The official Twitter account of the Associated Press was hacked on Tuesday morning, according to an AP spokesperson, sending out a disturbing message that gained immediate traction across Twitter, spurring upward of 4,000 retweets within minutes of the initial tweet.

The hackers were able to send only a single tweet before Twitter suspended the account, merely minutes after the tweet was sent.

The tweet in question was disturbing. “Breaking: Two Explosions in the White House and Barack Obama is injured,” the fake tweet read.

But the rest of the world reacted quickly. Stocks on the DJIA dove briefly by about 130 points on the news, before sharply recovering to roughly where they were before, around 14,700.

The news comes after a weekend of similar hacks on news organizations, including some CBS News accounts. The Syrian Electronic Army claimed responsibility for the attacks. Earlier this month, a number of NPR’s Twitter accounts were hacked, and last month saw hacks to the Human Rights Watch website.

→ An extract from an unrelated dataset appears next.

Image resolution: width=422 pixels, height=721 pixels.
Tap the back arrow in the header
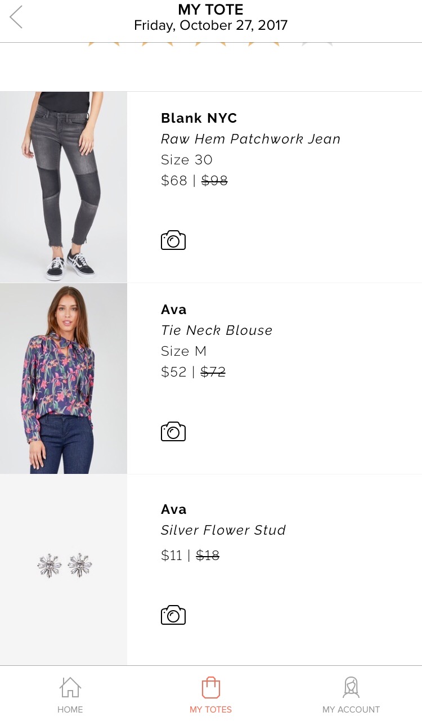[16, 17]
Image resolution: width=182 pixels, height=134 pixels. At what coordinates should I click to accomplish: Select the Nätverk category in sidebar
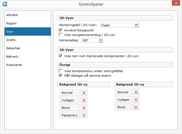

According to a tweet sent from “@officialSEA_6,” the AP hack could also have been carried out by the Syrian Electronic Army. “Ops! @AP get owned by Syrian Electronic Army! #SEA #Syria #ByeByeObama,” the tweet read.

Something worth noting: AP reporter Michael Baker tweeted that the hack “came less than an hour after some of us received an impressively disguised phishing email,” which may explain how the hackers gained access to the AP Twitter account.

APTwitterHack“The (at)AP twitter account has been hacked. A tweet about an attack at the White House is false. We will advise on acct. status,” said the Associated Press, via a tweet from its other verified account, @APStylebook.

“The president is fine,” White House press secretary Jay Carney said at a regularly scheduled press conference on Tuesday morning. “I was just with him.”

As is standard operating procedure, Twitter declined to comment on an individual account, citing privacy and security reasons.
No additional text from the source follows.